┌─ Extrait du texte
Ce que j'ai pensé de

Ce que j'ai pensé de
Des bouquins, et pas de place pour les ranger

lundi 14 juillet 2014

Le Jeu des Ombres, de Louise Erdrich, au Livre de Poche.

Le jeu des ombres, de Louise Erdrich, que j'ai reçu dans le cadre du Prix des lecteurs du Livre de poche, commence par un procédé littéraire : une femme annonce qu'elle écrit maintenant deux journaux. Le premier est celui qu'elle tenait avant, et dont elle sait maintenant que son mari le lit en cachette. Le second, dans lequel elle décrypte les mensonges qu'elle laisse dans le premier. 

Il y a quelque chose de scolaire, de sage dans les premières pages. Mais ça ne dure pas. Irene America n'est pas seulement la femme de Gil, elle est son modèle, sa muse, la mère de ses enfants. Vraiment ? Est-ce que Gil peut en être sûr ? Est-ce que le lecteur peut en être sûr ? 

Bizarrement, le livre ne repose pas sur le suspens, mais sur la façon dont tout se déglingue. Les mots d'Irène sont encadrés par les mots d'un narrateur qui semble tout proche, et l'on passe du contenu des agendas au reste de l'histoire sans aucune convention typographique. On pourrait croire qu'on va se perdre, mais ce sont les personnages qui se perdent. Les enfants, qui regardent leurs parents se déchirer, s'aimer, se faire du mal, se faire du bien. Les parents. Depuis longtemps. 

Bien-sûr, c'est Gil, le méchant. Le peintre égocentrique, qui expose le corps de sa femme dans des toiles dont l'impudeur fait sans doute une part du succès. Bien-sûr, c'est Irène qui a tort. Elle devrait arrêter de boire, partir, cesser de mentir, de truquer ses agendas. Bien-sûrs ils se détestent, bien-sûr ils s'aiment contre le reste du monde. Mais Gil voudrait posséder Irene, et Irene, il y a longtemps, lui a laissé croire qu'elle le laisserait faire. 

En toile de fond, leurs origines amérindiennes, l'appartenance, la béance laissée par des pères absents, la recherche d'identité, l'Amérique dévorée par son rêve. En toile de fond un autre peintre, qui immortalisait les visages de tous ces américains natifs, Lui aussi ambigu, lui aussi fidèle à ceux qui mourraient bientôt des maladies apportées par les colons, ou par leurs armes, ou qui survivraient à peine, dans des réserves, comptant le sang qu'ils sauveraient de leurs arbres généalogiques ravagés par moitié, quart, huitième. Comme comptent les immigrés après des mariages mixtes. Sauf que pour l'Amérique, ce sont les natifs qui ont vu leurs gènes se diluer dans les gènes des colons, qui ont vu leur sol leur échapper, puis leurs passés, leurs rêves.

Le désarroi est partout dans le jeu des ombres, et les explosions de violence sont suivies de réconciliations glaçantes, précédées de silences électriques.

On aurait aimé, enfin, j'aurais aimé, que le langage, le style, soient aussi déglingués, aussi aventureux. Mais peut-être que le décalage entre les phrases courtes et sages et la folie ambiante participe à nous faire ressentir les liens trouble entre l'art, le désir,  et l'angoisse, la force et la faiblesse, le sexe, la violence, la folie, la famille, le passé, l'avenir. Et toujours, dysfonctionnel, inadéquat, maladroit, douloureux, éternel : l'amour. 

Parce qu'il y a beaucoup plus d'ombres que de jeu dans le jeu des ombres de Louise Erdrich, paru au Livre de Poche, on en ressort plein d'une envie bizarre de ne plus faire de mal à personne, de prendre une grande respiration et de se dire : ça va aller. 

L'audio est ici avec un fonds sonore assuré par l'excellent titre Jimmy, de Moriarty. 

TL ; DR : Un couple se déglingue, sur fond d'appartenance amérindienne et d'art contemporain. Dérangeant et beau.
└─
┌─ Matériel source
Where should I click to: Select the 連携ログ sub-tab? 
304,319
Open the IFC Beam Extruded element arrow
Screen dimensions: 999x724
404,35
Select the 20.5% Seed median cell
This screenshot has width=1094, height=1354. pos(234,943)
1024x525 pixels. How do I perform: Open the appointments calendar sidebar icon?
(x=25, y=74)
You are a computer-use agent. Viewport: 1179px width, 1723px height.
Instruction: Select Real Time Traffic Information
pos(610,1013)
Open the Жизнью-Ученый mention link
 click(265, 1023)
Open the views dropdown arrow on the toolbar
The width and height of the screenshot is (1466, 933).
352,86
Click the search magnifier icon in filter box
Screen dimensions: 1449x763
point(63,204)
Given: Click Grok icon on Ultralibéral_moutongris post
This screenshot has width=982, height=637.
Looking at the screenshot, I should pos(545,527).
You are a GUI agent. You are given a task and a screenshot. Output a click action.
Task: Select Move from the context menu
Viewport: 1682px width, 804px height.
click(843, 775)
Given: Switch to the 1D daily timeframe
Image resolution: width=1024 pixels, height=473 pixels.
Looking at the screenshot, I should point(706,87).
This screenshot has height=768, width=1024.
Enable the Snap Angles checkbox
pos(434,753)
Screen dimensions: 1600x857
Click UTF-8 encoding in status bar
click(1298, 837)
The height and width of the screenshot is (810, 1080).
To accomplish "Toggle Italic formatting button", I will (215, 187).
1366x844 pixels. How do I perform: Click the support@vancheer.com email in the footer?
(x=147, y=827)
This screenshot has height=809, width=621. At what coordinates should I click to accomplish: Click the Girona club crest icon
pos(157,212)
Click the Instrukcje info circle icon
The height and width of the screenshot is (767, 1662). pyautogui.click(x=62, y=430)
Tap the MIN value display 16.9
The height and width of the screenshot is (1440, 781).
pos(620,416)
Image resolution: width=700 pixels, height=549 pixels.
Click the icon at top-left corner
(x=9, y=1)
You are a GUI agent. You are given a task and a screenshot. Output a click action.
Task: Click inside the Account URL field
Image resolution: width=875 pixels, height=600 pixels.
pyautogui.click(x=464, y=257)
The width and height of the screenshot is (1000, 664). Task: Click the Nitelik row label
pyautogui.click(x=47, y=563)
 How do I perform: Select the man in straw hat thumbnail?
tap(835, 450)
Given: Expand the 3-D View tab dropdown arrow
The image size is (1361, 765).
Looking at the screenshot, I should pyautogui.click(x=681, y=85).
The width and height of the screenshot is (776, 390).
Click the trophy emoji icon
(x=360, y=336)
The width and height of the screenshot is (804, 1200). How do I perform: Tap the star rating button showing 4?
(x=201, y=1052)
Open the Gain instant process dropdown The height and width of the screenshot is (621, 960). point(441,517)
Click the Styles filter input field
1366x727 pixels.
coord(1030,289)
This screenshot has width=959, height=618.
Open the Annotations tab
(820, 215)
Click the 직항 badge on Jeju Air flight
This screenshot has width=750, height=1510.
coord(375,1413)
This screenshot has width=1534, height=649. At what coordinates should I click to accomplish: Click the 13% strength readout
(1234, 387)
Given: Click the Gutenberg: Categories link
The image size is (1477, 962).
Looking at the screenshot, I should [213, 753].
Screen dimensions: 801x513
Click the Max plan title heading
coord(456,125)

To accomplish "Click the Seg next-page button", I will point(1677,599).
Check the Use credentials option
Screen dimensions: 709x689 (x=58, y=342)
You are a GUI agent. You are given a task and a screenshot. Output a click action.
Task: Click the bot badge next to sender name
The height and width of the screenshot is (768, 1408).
└─
> D'après les informations
1: Résumez en deux phrases la critique du roman Le Jeu des ombres.
2: Traduisez en anglais cette phrase de la critique du roman Le Jeu des ombres : « Le désarroi est partout dans le jeu des ombres, et les explosions de violence sont suivies de réconciliations glaçantes, précédées de silences électriques. »

> Réponses fournies
1: Dans Le Jeu des ombres de Louise Erdrich, Irene America tient deux journaux : l'un est lu en cachette par son mari, le peintre Gil, et dans l'autre elle décrypte les mensonges qu'elle laisse dans le premier. Le livre montre surtout comment ce couple se déglingue sous le regard des enfants, sur fond d'origines amérindiennes et d'art, et la critique, tout en regrettant un style trop sage, le juge dérangeant et beau.

2: Dismay is everywhere in Le Jeu des ombres, and the outbursts of violence are followed by chilling reconciliations, preceded by electric silences.